Activity
In the coding interview cheatsheet below, which two operations does a queue support?

======== Selected text

Jethro's Braindump

Coding Interview Cheatsheet

Arrays

Dutch Flag Partition

  RED, WHITE, BLUE = range(3)

  # Time: O(n)
  # Space: O(1)
  def dutch_flag_partition(pivot_index, A):
      pivot = A[pivot_index]
      # First pass: group elements smaller than pivot

      smaller = 0
      for i in range(len(A)):
          if A[i] < pivot:
              A[i], A[smaller] = A[smaller], A[i]
              smaller += 1

      # Second pass: group elements larger than pivot
      larger = len(A) - 1
      for i in range(len(A)):
          if A[i] < pivot:
              break
          elif A[i] > pivot:
              A[i], A[larger] = A[larger], A[i]
              larger -= 1

Linked List

  class ListNode(object):
      def __init__(self, data=0, next_node=None):
          self.data = data
          self.next = next_node
  def search_list(L, key):
      while L and L.data != key:
          L = L.next
      return L
  def insert_after(node, new_node):
      new_node.next = node.next
      node.next = new_node
  def delete_after(node):
      # Need to make sure there is something after to delete
      if node.next:
          node.next = node.next.next

Reverse Sublist

  def reverse_sublist(L, start, finish):
      dummy_head = sublist_head = ListNode(0, L)
      for _ in range(1, start):
          sublist_head = sublist_head.next

      sublist_iter = sublist_head.next
      for _ in range(finish - start):
          temp = sublist_iter.next
          sublist_iter.next, temp.next, sublist_head.next = (
              temp.next, sublist_head.next, temp
          )

      return dummy_head.next

Test Cycle

  def has_cycle(head):
      def cycle_len(end):
          start, step = end, 0
          while True:
              step += 1
              start = start.next
              if start is end:
                  return step

      fast = slow = head

      while fast and fast.next and fast.next.next:
          slow, fast = slow.next, fast.next.next
          if slow is fast:
              it = head
              for _ in range(cycle_len(slow)):
                  it = it.next

              it2 = head

              while it is not it2:
                  it = it.next
                  it2 = it2.next
              return it

      return None

Stacks

stack = []
stack.append(a)
stack.pop()

Building with Sunset View

  def examine_buildings_with_sunset(it):
      BuildingWithHeight = collections.namedtuple("BuildingWithHeight", ("id", "height"))

      candidates = []

      for idx, building_height in enumerate(it):
          while candidates and building_height >= candidates[-1].height:
              candidates.pop()
          candidates.append(BuildingWithHeight(idx, building_height))

      return [candidate.id for candidate in reversed(candidates)]

Queues

Queue supports 2 operations, enqueue and dequeue. Queues can be implemented with a linked list. Doubled ended queues support insertions and deletions from both ends (doubly-linked list).

================
======== Record extracts

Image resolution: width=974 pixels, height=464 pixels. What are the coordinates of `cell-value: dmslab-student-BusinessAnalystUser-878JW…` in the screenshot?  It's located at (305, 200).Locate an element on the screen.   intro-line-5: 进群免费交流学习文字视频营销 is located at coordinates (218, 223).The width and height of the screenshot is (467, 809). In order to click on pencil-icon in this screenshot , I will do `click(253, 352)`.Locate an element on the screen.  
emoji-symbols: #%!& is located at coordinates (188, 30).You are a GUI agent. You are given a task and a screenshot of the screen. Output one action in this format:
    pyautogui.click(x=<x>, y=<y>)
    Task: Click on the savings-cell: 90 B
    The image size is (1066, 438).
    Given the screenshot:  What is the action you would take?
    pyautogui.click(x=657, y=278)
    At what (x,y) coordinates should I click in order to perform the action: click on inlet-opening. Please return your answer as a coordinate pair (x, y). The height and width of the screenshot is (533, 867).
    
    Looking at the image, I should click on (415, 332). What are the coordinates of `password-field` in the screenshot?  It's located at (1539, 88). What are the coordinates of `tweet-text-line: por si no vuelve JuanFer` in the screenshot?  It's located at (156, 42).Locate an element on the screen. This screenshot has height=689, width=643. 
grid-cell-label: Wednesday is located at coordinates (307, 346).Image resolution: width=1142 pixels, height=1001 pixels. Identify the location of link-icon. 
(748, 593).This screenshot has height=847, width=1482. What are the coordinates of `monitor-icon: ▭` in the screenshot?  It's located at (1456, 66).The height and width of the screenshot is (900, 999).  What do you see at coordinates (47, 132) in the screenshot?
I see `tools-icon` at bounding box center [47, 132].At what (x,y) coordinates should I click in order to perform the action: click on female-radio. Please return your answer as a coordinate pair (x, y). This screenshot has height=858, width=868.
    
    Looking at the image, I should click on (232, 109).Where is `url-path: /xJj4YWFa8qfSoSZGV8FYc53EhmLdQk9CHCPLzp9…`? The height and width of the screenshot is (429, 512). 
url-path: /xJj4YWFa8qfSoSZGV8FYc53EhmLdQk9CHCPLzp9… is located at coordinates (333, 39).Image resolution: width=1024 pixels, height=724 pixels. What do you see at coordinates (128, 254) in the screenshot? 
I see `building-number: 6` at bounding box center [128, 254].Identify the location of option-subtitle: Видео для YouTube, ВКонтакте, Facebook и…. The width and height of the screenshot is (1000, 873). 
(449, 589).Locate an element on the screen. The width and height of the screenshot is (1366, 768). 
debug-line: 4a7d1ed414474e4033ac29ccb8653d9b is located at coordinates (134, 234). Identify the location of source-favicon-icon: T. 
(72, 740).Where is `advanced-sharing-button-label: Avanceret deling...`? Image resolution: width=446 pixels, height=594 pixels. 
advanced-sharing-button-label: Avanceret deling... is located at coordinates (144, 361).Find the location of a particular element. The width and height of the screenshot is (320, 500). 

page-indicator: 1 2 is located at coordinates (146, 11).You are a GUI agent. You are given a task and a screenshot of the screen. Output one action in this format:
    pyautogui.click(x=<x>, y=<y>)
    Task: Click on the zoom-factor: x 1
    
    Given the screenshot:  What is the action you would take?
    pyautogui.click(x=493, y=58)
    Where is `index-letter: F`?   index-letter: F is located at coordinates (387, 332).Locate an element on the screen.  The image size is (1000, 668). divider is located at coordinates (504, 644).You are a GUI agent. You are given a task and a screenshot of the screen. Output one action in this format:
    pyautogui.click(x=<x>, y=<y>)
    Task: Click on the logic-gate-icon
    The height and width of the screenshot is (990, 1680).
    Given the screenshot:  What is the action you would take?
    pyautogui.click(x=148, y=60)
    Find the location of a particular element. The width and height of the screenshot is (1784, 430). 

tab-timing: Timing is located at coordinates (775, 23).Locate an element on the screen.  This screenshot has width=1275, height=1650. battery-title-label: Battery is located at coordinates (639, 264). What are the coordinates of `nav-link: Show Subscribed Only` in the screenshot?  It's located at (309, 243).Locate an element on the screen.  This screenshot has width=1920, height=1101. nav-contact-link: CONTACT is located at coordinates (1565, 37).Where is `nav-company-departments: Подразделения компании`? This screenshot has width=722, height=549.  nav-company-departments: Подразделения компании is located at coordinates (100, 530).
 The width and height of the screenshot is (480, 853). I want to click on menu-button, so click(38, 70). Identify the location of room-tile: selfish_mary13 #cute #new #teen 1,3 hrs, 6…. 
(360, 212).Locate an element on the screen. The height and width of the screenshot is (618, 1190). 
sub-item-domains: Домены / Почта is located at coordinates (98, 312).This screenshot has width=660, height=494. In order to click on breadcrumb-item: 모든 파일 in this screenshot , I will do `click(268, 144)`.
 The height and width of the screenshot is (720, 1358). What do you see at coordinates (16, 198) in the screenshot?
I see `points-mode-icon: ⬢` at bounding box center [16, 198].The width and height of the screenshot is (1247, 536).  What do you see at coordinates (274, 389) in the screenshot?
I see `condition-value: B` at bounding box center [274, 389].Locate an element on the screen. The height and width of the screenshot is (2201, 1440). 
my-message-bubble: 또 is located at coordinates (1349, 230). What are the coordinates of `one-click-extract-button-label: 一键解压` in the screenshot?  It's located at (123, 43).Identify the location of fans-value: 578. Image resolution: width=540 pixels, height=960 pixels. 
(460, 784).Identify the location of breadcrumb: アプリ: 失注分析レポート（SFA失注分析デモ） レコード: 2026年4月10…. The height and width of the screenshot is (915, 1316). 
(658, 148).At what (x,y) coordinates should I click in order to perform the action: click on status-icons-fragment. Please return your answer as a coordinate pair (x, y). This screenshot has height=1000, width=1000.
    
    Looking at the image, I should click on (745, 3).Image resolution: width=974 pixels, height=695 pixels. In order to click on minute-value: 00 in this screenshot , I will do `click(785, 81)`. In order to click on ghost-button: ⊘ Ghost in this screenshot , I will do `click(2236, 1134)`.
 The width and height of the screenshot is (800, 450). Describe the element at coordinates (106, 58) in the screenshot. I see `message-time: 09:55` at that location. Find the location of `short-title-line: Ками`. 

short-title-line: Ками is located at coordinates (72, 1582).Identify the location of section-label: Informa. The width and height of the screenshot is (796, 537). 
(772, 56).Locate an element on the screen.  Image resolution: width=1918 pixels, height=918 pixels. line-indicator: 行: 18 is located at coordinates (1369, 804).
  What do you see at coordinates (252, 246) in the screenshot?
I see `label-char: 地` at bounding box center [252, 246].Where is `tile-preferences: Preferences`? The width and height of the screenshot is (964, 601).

================

Response area
Enqueue and dequeue.